Records from a dataset:
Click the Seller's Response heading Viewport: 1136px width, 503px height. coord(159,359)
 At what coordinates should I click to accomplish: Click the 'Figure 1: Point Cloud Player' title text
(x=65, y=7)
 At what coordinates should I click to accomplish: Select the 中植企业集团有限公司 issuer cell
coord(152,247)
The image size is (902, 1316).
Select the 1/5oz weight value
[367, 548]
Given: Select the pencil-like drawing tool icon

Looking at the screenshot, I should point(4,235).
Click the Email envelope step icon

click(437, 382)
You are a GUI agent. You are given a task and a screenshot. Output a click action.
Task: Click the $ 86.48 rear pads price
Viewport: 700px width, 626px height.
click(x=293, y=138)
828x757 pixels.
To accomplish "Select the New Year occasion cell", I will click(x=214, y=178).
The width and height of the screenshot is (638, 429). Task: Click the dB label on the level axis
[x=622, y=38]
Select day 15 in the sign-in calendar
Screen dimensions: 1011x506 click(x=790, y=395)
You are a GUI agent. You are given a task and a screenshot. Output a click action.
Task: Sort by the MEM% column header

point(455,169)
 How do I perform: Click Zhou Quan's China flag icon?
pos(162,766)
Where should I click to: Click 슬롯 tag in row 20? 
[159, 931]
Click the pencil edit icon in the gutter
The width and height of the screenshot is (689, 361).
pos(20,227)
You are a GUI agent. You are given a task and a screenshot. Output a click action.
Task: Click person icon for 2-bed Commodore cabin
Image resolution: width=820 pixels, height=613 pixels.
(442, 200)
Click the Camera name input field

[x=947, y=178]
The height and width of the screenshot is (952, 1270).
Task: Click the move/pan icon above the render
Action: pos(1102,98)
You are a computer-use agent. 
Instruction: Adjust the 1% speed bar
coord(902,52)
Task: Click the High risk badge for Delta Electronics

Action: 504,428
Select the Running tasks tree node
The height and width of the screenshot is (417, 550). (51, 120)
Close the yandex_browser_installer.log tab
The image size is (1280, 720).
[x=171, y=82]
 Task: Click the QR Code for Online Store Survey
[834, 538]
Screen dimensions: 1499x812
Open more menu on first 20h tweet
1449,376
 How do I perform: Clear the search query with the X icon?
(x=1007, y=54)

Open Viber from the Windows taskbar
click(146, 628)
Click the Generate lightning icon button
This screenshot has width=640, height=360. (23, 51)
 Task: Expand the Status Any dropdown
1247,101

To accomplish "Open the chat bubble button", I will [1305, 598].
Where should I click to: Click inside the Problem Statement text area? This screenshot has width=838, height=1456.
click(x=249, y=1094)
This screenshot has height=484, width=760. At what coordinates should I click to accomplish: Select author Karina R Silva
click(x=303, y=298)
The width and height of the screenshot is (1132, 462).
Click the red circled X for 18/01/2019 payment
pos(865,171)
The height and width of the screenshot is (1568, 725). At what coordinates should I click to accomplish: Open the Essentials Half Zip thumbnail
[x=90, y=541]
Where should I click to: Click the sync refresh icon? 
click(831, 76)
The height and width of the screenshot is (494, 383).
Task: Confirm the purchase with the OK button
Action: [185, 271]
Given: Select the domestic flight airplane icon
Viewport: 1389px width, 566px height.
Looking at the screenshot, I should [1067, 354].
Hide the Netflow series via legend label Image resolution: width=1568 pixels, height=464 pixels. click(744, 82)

• Prompt:
Output consists of exactly the lines from the one containing "Click the pencil edit icon in the gutter" to the end of the records above, retyped without change and with nothing extra.

• Answer space:
Click the pencil edit icon in the gutter
The width and height of the screenshot is (689, 361).
pos(20,227)
You are a GUI agent. You are given a task and a screenshot. Output a click action.
Task: Click person icon for 2-bed Commodore cabin
Image resolution: width=820 pixels, height=613 pixels.
(442, 200)
Click the Camera name input field

[x=947, y=178]
The height and width of the screenshot is (952, 1270).
Task: Click the move/pan icon above the render
Action: pos(1102,98)
You are a computer-use agent. 
Instruction: Adjust the 1% speed bar
coord(902,52)
Task: Click the High risk badge for Delta Electronics

Action: 504,428
Select the Running tasks tree node
The height and width of the screenshot is (417, 550). (51, 120)
Close the yandex_browser_installer.log tab
The image size is (1280, 720).
[x=171, y=82]
 Task: Click the QR Code for Online Store Survey
[834, 538]
Screen dimensions: 1499x812
Open more menu on first 20h tweet
1449,376
 How do I perform: Clear the search query with the X icon?
(x=1007, y=54)

Open Viber from the Windows taskbar
click(146, 628)
Click the Generate lightning icon button
This screenshot has width=640, height=360. (23, 51)
 Task: Expand the Status Any dropdown
1247,101

To accomplish "Open the chat bubble button", I will [1305, 598].
Where should I click to: Click inside the Problem Statement text area? This screenshot has width=838, height=1456.
click(x=249, y=1094)
This screenshot has height=484, width=760. At what coordinates should I click to accomplish: Select author Karina R Silva
click(x=303, y=298)
The width and height of the screenshot is (1132, 462).
Click the red circled X for 18/01/2019 payment
pos(865,171)
The height and width of the screenshot is (1568, 725). At what coordinates should I click to accomplish: Open the Essentials Half Zip thumbnail
[x=90, y=541]
Where should I click to: Click the sync refresh icon? 
click(831, 76)
The height and width of the screenshot is (494, 383).
Task: Confirm the purchase with the OK button
Action: [185, 271]
Given: Select the domestic flight airplane icon
Viewport: 1389px width, 566px height.
Looking at the screenshot, I should [1067, 354].
Hide the Netflow series via legend label Image resolution: width=1568 pixels, height=464 pixels. click(744, 82)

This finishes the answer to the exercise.